A failed tool call should be recorded as a tool_result with an error payload. The following model step shows whether the model retried, selected a fallback, or produced a degraded answer.

{
  "type": "tool_result",
  "output": [
    {
      "name": "get_weather",
      "error": "timeout after 5000ms"
    }
  ],
  "meta": {
    "latency_ms": 5004
  }
}

Log Steps

Use log steps for application events that should travel with the trace but are not model calls: user feedback, business outcome, selected A/B variant, cache hit status, or a workflow checkpoint.

POST /api/v1/logs
Authorization: Bearer ak_<key_id>.<secret>
Content-Type: application/json

{
  "trace_id": "550e8400-e29b-41d4-a716-446655440000",
  "output": {
    "user_rating": 5,
    "accepted": true,
    "ab_variant": "B"
  }
}

The create response returns a small receipt instead of echoing the payload:

{
  "step_id": 52,
  "trace_id": "550e8400-e29b-41d4-a716-446655440000",
  "type": "log",
  "parent_step_id": null,
  "created_at": "2026-04-12T09:00:00Z"
}

Use step_id when you need to link a later step to this event. Read the trace with GET /api/v1/traces/{id} when you need the stored output back for analysis.

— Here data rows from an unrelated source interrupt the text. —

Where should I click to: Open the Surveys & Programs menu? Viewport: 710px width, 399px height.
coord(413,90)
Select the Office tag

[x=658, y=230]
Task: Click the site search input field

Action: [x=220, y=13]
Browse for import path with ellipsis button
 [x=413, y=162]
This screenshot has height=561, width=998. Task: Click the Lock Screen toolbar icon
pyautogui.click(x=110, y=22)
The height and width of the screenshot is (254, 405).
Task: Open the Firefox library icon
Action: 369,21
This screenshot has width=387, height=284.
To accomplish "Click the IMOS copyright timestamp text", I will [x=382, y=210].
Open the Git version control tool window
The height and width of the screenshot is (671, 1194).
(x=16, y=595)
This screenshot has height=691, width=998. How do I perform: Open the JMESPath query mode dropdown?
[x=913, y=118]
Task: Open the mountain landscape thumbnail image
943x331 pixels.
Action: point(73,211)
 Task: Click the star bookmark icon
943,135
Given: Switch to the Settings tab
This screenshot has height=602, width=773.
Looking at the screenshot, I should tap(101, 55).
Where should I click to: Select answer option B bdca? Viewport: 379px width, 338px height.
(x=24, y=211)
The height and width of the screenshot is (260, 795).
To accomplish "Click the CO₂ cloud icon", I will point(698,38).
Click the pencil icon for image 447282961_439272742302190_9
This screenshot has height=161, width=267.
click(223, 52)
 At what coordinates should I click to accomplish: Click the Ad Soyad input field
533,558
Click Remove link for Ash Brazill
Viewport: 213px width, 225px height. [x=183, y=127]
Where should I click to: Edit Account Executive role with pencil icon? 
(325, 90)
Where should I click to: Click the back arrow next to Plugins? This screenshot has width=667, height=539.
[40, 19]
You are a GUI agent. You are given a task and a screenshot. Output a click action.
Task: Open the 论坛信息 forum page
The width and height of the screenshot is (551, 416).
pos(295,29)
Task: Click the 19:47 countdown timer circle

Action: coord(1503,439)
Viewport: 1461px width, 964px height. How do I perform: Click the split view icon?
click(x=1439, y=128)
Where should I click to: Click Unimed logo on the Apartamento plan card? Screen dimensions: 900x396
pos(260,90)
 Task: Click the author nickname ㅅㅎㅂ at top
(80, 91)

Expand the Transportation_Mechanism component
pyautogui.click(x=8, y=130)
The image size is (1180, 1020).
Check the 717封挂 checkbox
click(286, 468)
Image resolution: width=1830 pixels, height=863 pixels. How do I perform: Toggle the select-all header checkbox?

Embedding, Image, and Assistant Steps

embedding and image_generation steps carry model, cost, and latency in the same way a run step does. Embedding steps include token usage in output; image steps can include generated image URLs or provider metadata.

assistant_thread steps represent turns in a stateful multi-turn conversation. The thread_turn value is the 1-based turn index within the trace.

Failed Traces

A failed trace means execution encountered an unrecoverable error, such as a provider 5xx, gateway timeout, or exhausted fallback path.

{
  "id": "550e8400-e29b-41d4-a716-446655440001",
  "status": "failed",
  "created_at": "2026-04-12T09:01:00Z",
  "summary": {
    "total_cost": 0.0,
    "optimization_grade": null
  },
  "steps": [
    {
      "type": "check",
      "output": {
        "allowed": true
      },
      "meta": {
        "latency_ms": 11.2
      }
    },
    {
      "type": "blocked",
      "output": {
        "reason": "provider_error",
        "message": "OpenAI returned 503 after all fallback models were exhausted."
      },
      "meta": {
        "latency_ms": 4820
      }
    }
  ]
}

Use GET /api/v1/traces?status=failed to build error-rate views, inspect provider instability, or drive retry workflows. Failed traces can still be useful: they show how far the request traveled before the failure occurred.

Your trace data is isolated to your project. A trace from another account is never visible through your API key or dashboard session.